*** SUPPLIED MATERIAL ***

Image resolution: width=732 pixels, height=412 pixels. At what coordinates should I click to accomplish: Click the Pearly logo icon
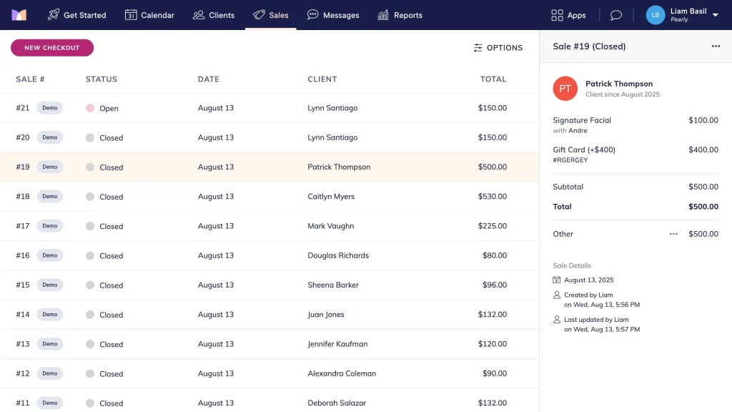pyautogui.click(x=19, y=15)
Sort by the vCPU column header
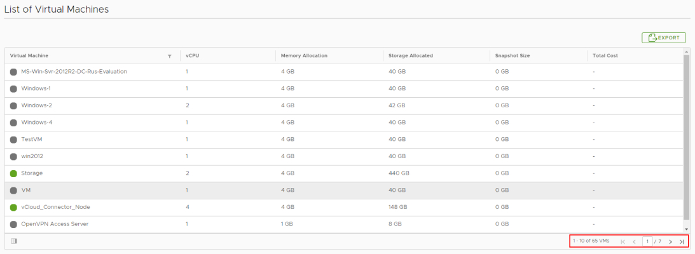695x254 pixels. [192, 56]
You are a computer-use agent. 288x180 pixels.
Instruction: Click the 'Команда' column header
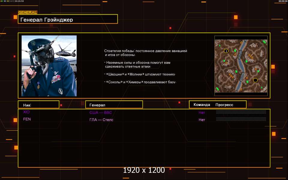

*** End of SUPPLIED MATERIAL ***
*** SUPPLIED MATERIAL ***

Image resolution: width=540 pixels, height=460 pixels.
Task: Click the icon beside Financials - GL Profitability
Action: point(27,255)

*** End of SUPPLIED MATERIAL ***

§ **WHAT THE TASK REQUIRES**
Output only the stretch above from the line with "Image resolution: width=732" through the line with "Instruction: Click the", reproduced exactly. Exclude pictures.

§ **RESPONSE FOR THIS EXERCISE**
Image resolution: width=732 pixels, height=412 pixels. At what coordinates should I click to accomplish: Click the Pearly logo icon
pyautogui.click(x=19, y=15)
Sort by the vCPU column header
695x254 pixels. [192, 56]
You are a computer-use agent. 288x180 pixels.
Instruction: Click the 'Команда' column header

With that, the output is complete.